Há algum tempo vêm rolando no Facebook algumas enquetes bobinhas, cuja análise das respostas diz quem você foi em vidas passadas, que super-herói você seria e coisas assim. Ontem a enquete do momento prometia revelar qual o país em que a pessoa deveria ter nascido. Não perdi meu tempo, mas me chamou a atenção a euforia de um rapaz que descobriu que na verdade deveria ser norueguês. Sei lá se ele é tarado em bacalhau, gosta de neve o ano todo ou tem tendências suicidas como a galegada de lá, mas estava feliz da vida e orgulhoso com a ‘descoberta’.

Meu impulso inicial foi concluir que o carinha estava achando o Brasil tão chato que o melhor mesmo era ter nascido na Noruega. Mas aí imaginei que é exatamente gente como ele que tem transformado o país numa coisa muito chata.

O problema é que essa legião que faz o país ficar chato já passou da fase do modismo e avança para a cronificação. Boa parte é composta de inocentes úteis, incapazes de uma análise crítica e por isso mesmo repetidores de mantras contidos em publicações desavergonhadas, mas o que de fato preocupa são os dois polos caolhos que só contribuem para que não se chegue a lugar algum.

De um lado os da situação, que se recusam a enxergar que estamos em pleno processo de apodrecimento da decência.

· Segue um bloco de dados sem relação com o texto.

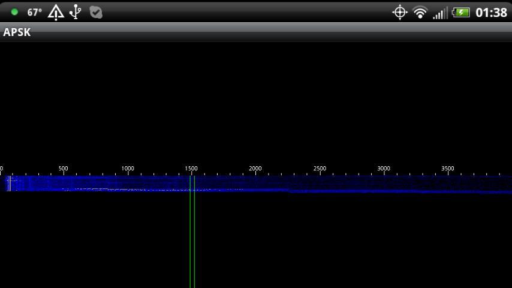Tap the USB connection icon
Viewport: 512px width, 288px height.
[x=76, y=12]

Oportunamente falarei de forma mais esmiuçada sobre o assunto, com base em minha vivência como auditor, já que o assunto exige detalhamentos que me levariam a escrever um tratado, mas por ora basta dizer que temos, sim, corrupção endêmica praticada no presente e no passado recente e, enquanto membros do Executivo já identificados nas investigações – além dos Sarneys, Renans e outros insetos-, permanecerem isentos de responsabilização, teremos a certeza de que reina a impunidade neste triste e belo país.

Mas essa serpente tem duas cabeças, uma em cada ponta. Do outro lado reina absoluta a galera do ‘quanto pior, melhor’, que até ensaiou a excomunhão do Chicão, nosso papa velho de guerra, mas parece que a prudência mandou pisar no freio.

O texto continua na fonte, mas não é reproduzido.